Although we like to think of ourselves as free (or at least those who can read this anyways) but what we call freedom actually operates according to the rules of structured interaction. Even those who live outside of the law — as do the drug dealers in The Wire — are still restrained by their own unwritten laws, rituals and taboos.

Here in this scene D’Angelo Barksdale explains it succinctly:

Before we even get into the specifics of D’Angelo’s speech, it is worth noting the deep significance of the fact that Wallace and Bodie, two youth in the gang are playing checkers with chess pieces. While it might seem like nothing more than an amusing way to introduce D’Angelo’s lesson, it is, in fact, a statement on their obvious status as pawns in the drug game.

As drug dealers, they are already deeply engaged in The Game. Whether they know it or not, they are on that chess board, their lives being played out according to fairly specific strategies and rules. As faceless, disposable soldiers, however, they don’t even know the fundamental rules of the game in which they are embedded.

We think of the king and queen (and even the knights, bishops and rooks to varying degrees) as fairly autonomous operators, the very definition of the word “pawn” carries the implication that someone else is entirely in control of their actions. Whereas pawns, often used as bait or as stationary deterrents, are valuable primarily for their simplicity and abundance (disposability), not their ability to understand what else is going on on the board.

To put it a different way, it is not simply that they are playing checkers because they don’t understand chess. They are playing chess. They just think they’re playing checkers. Their simplistic understanding is both a hindrance to their own development and the reason they are effective pawns. This same inability of understanding is what that hinders many of us.

We become pawns in our own game, someday a queen, not the king.

We all are pawns in a constantly changing game. We are knights and kings in people’s life and pawns in others. But little it’s realized that the disposable pawn is as important as the game changer. Primarily our needs comprising of happiness, freedom, people in our lives, the fact we need to have an understanding of the working of things without having to choose one over the other is what matters. Even as a fact over the spiritual sense of having importance of materialistic things as much as people and aforementioned entities of importance which exist, they matter too, even the small function they play which can seem large.


I want everything.

So as a person in the game of life, going ahead, All The Pieces Matter.
···
Revise the essay on The Wire from "We think of" to "many of us.", replacing "checkers" with "tic-tac-toe".

◆ Given information ◆
···
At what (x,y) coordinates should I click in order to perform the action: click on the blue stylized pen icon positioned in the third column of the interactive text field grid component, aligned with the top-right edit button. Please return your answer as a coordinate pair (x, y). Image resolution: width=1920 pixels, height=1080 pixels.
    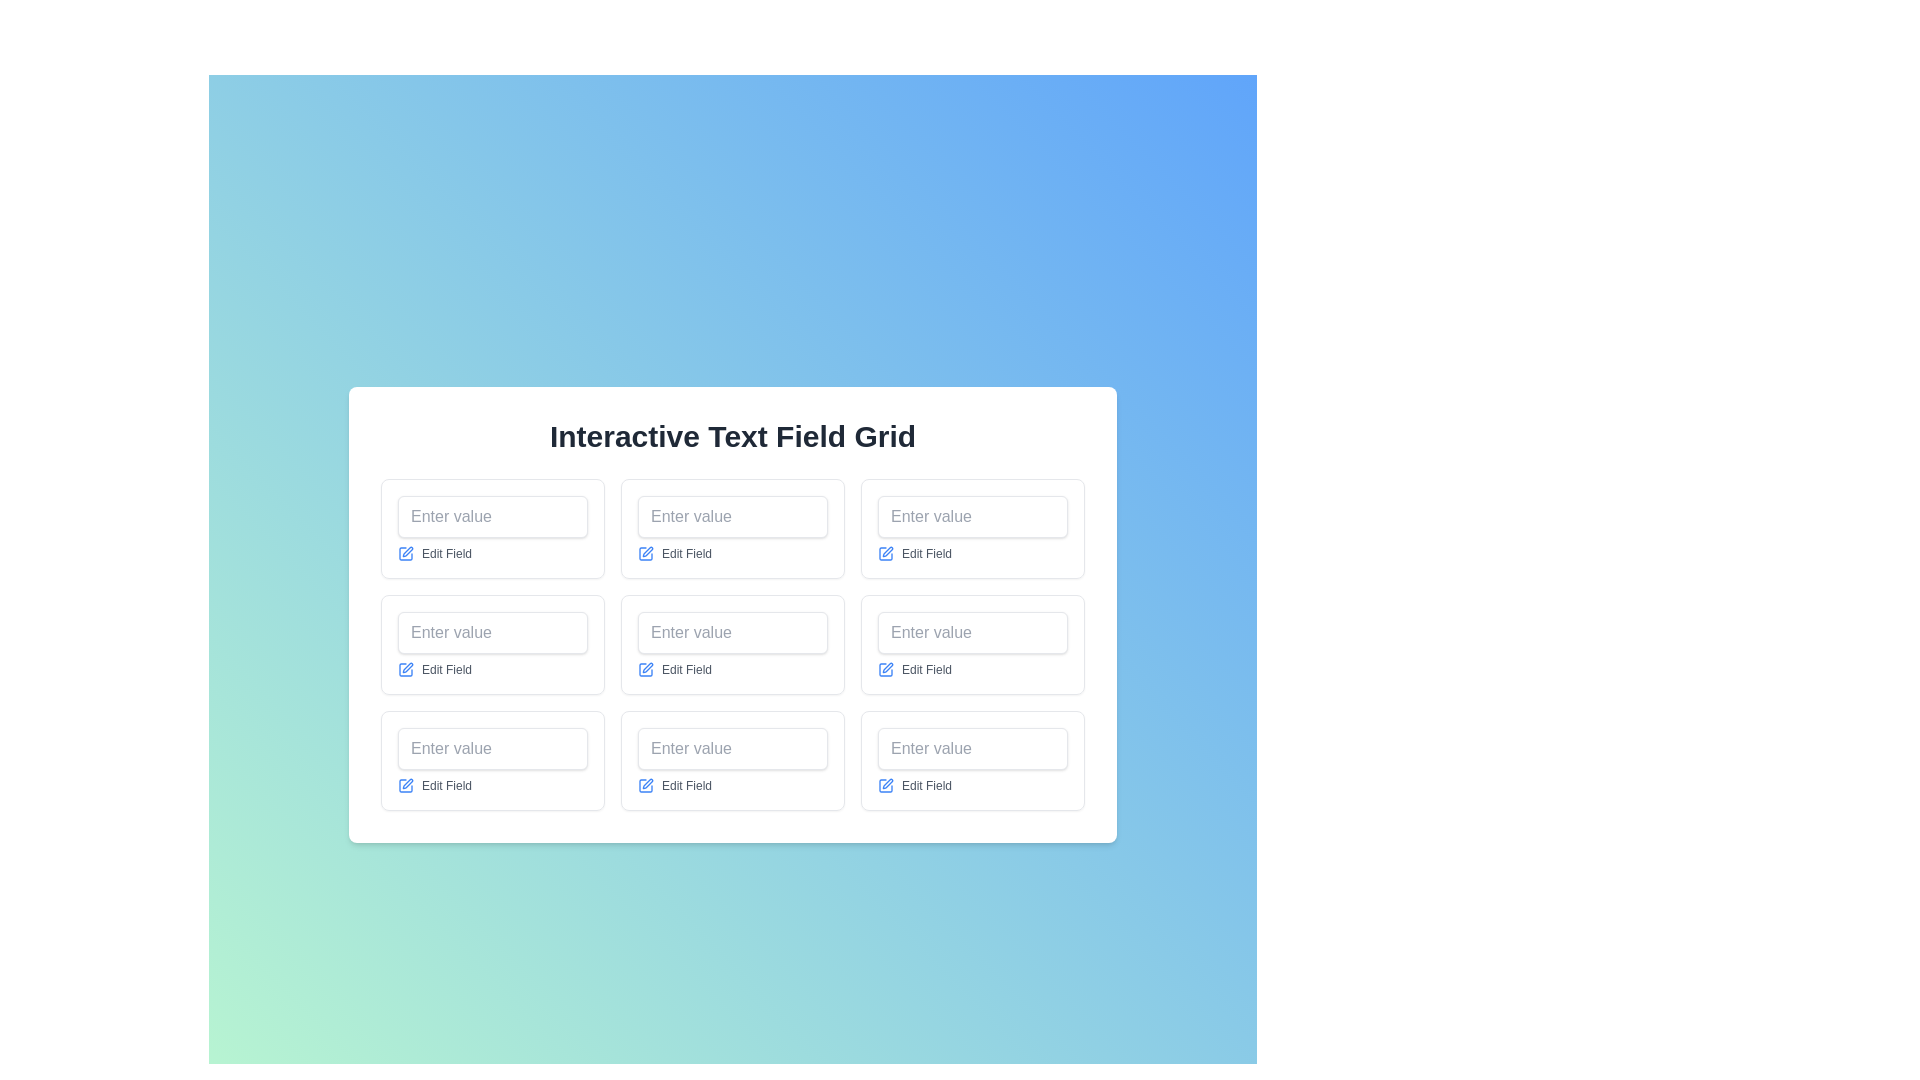
    Looking at the image, I should click on (887, 551).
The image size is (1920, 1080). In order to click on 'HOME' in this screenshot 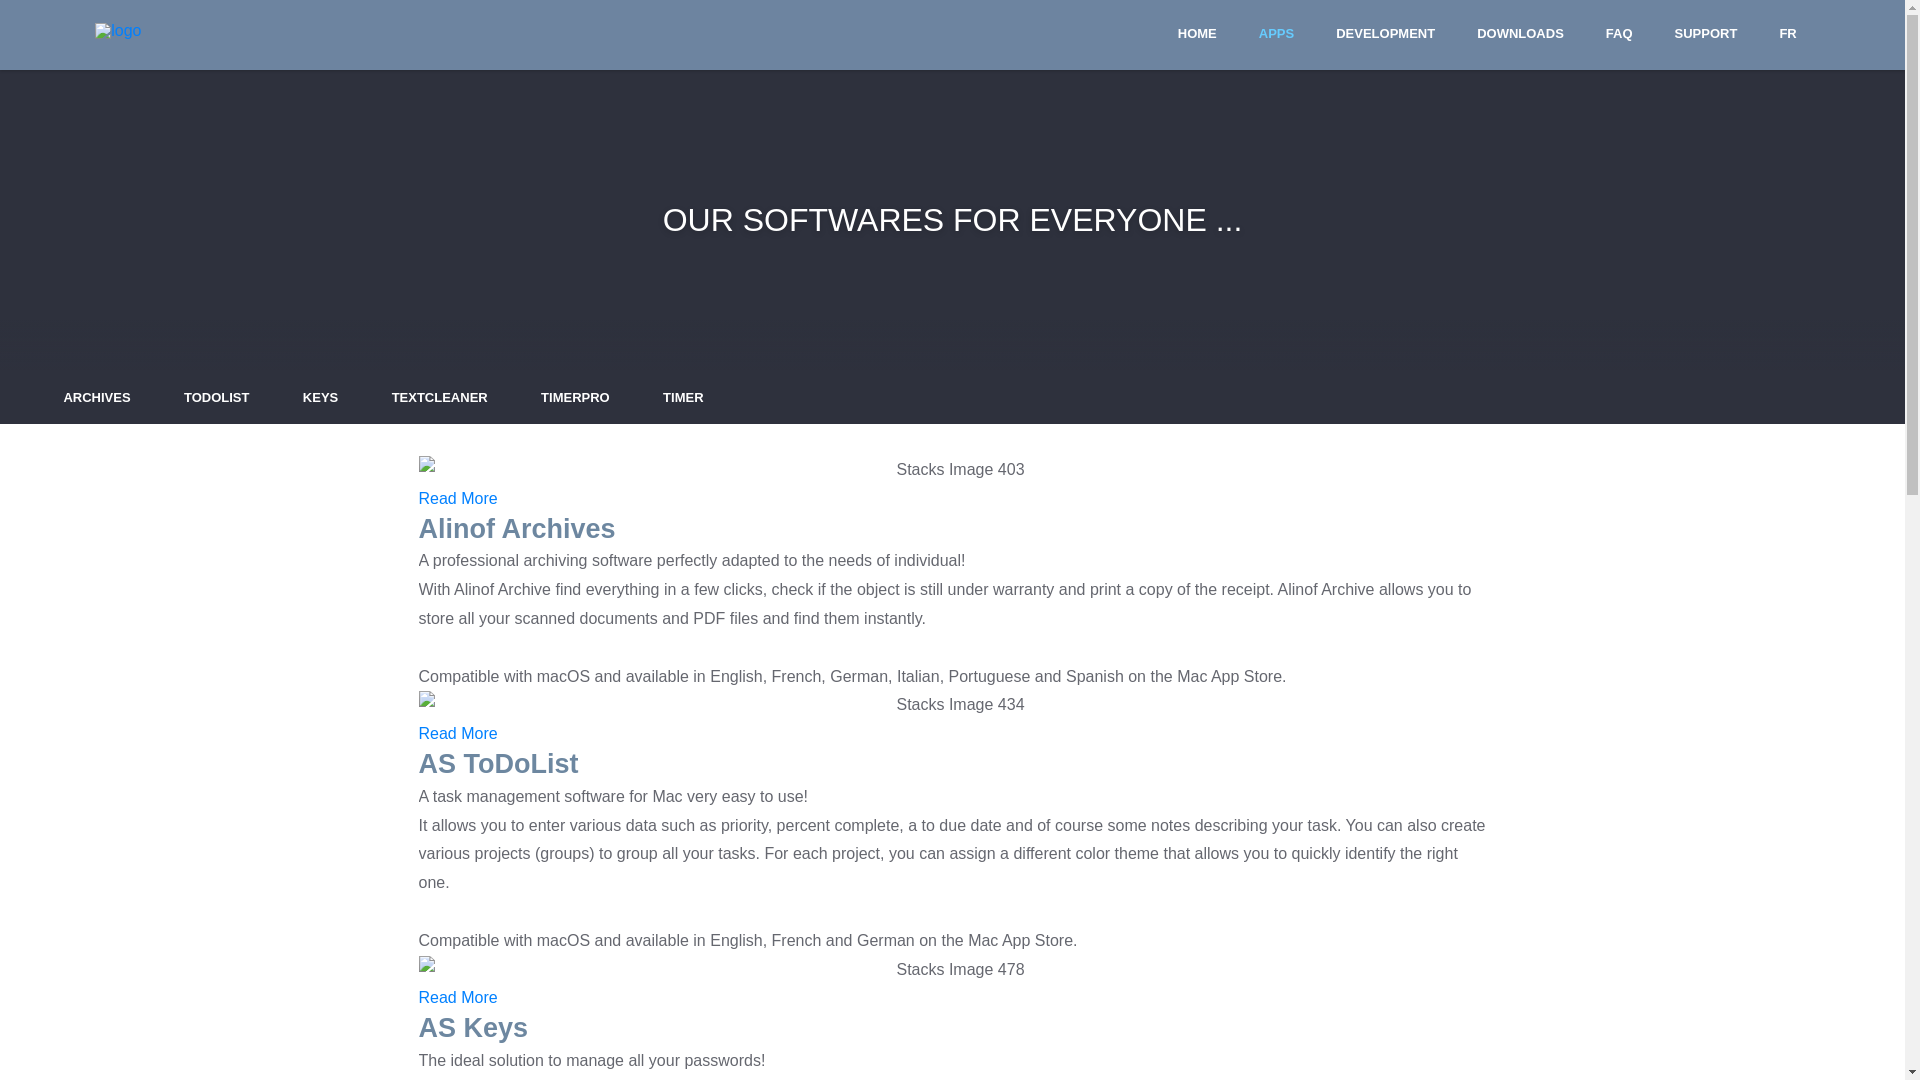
···
◆ Answer to the exercise ◆
We think of the king and queen (and even the knights, bishops and rooks to varying degrees) as fairly autonomous operators, the very definition of the word “pawn” carries the implication that someone else is entirely in control of their actions. Whereas pawns, often used as bait or as stationary deterrents, are valuable primarily for their simplicity and abundance (disposability), not their ability to understand what else is going on on the board.

To put it a different way, it is not simply that they are playing tic-tac-toe because they don’t understand chess. They are playing chess. They just think they’re playing tic-tac-toe. Their simplistic understanding is both a hindrance to their own development and the reason they are effective pawns. This same inability of understanding is what that hinders many of us.